2025-11-30 09:02:49 +08:00
commit 1c95d6eb21
13 changed files with 3089 additions and 0 deletions
--- a/agents/unification-staging-enricher.md
+++ b/agents/unification-staging-enricher.md
@@ -0,0 +1,467 @@
+---
+name: unification-staging-enricher
+description: FOLLOW INSTRUCTIONS EXACTLY - NO THINKING, NO MODIFICATIONS, NO IMPROVEMENTS
+model: sonnet
+color: yellow
+---
+
+# Unification Staging Enricher Agent
+
+You are a Treasure Data ID Unification Staging Enrichment Specialist.
+
+## ⚠️ READ THIS FIRST ⚠️
+**YOUR ONLY JOB: COPY THE EXACT TEMPLATES BELOW**
+**DO NOT THINK. DO NOT MODIFY. DO NOT IMPROVE.**
+**JUST COPY THE EXACT TEXT FROM THE TEMPLATES.**
+
+## Purpose
+Copy the exact templates below without any changes.
+
+**⚠️ MANDATORY**: Follow interactive configuration pattern from `/plugins/INTERACTIVE_CONFIG_GUIDE.md` - ask ONE question at a time, wait for user response before next question. See guide for complete list of required parameters.
+
+## Critical Files to Create (ALWAYS)
+
+### 0. Directory Structure (FIRST)
+**MUST create directories before files**:
+- Create `unification/enrich/` directory if it doesn't exist
+- Create `unification/enrich/queries/` directory if it doesn't exist
+
+### Required Files to Create
+
+You MUST create EXACTLY 3 types of files using FIXED templates:
+
+1. **unification/config/stage_enrich.yml** - Based on unification tables (ONLY variables change)
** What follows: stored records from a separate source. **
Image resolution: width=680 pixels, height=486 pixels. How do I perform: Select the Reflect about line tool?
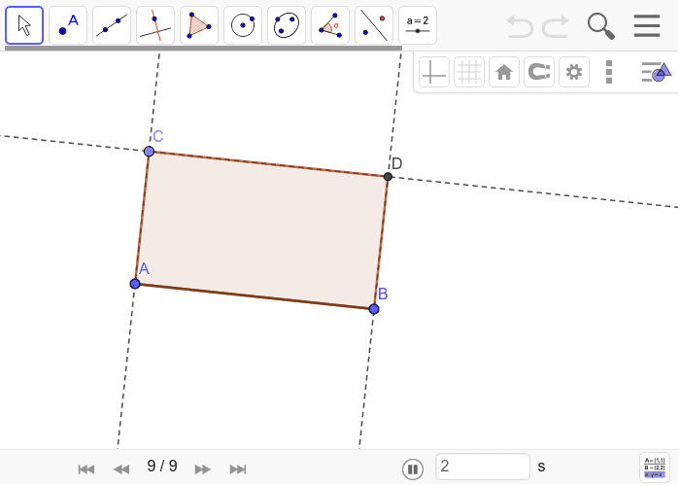374,25
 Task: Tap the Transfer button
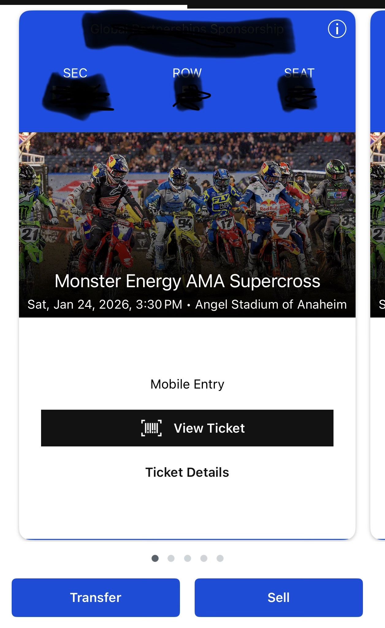pyautogui.click(x=96, y=597)
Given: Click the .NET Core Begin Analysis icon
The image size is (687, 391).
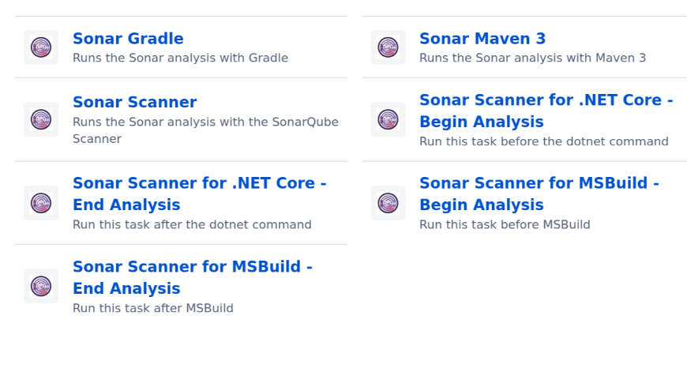Looking at the screenshot, I should (389, 119).
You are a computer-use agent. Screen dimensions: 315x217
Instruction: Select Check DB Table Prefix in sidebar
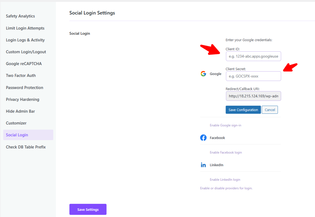tap(26, 147)
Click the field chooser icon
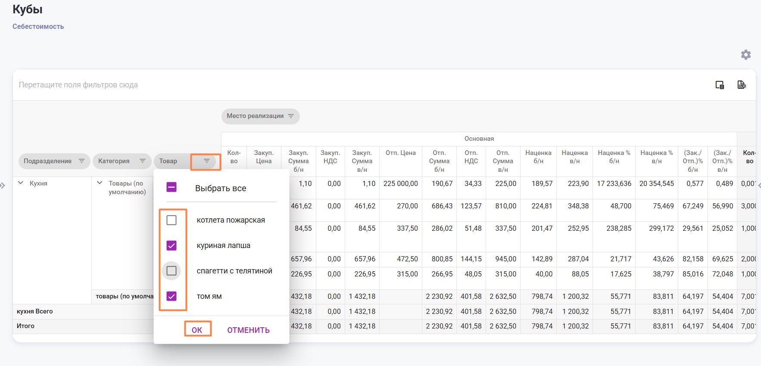Screen dimensions: 761x366 pos(720,85)
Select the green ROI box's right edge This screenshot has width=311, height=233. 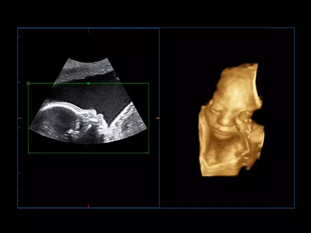pyautogui.click(x=149, y=118)
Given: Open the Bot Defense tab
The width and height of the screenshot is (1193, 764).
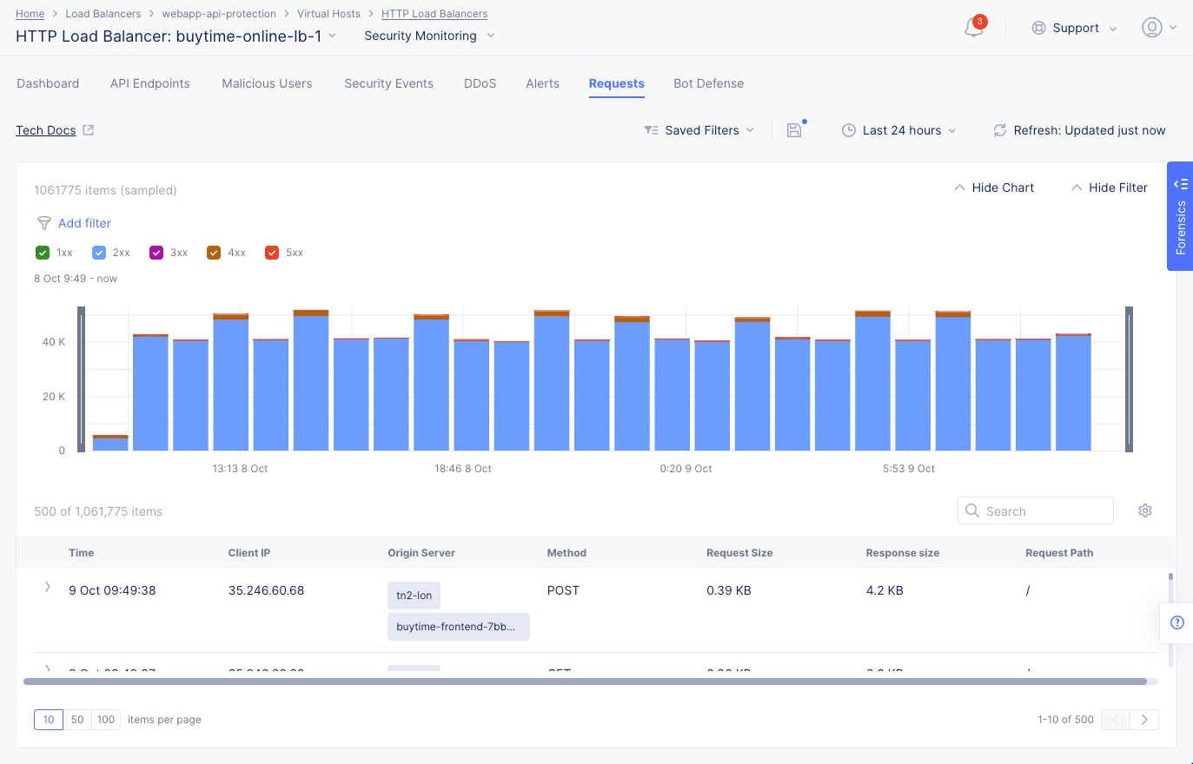Looking at the screenshot, I should (708, 83).
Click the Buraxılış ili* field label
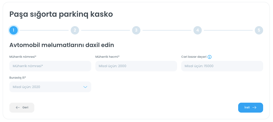The height and width of the screenshot is (122, 273). tap(18, 78)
+2. **unification/enrich/queries/*.sql** - Create directory and copy ALL current SQL files AS-IS 
+3. **unification/enrich_runner.dig** - In root directory with AS-IS format (ONLY variables change)
+
+### 1. unification/config/stage_enrich.yml (CRITICAL FORMAT - DO NOT CHANGE)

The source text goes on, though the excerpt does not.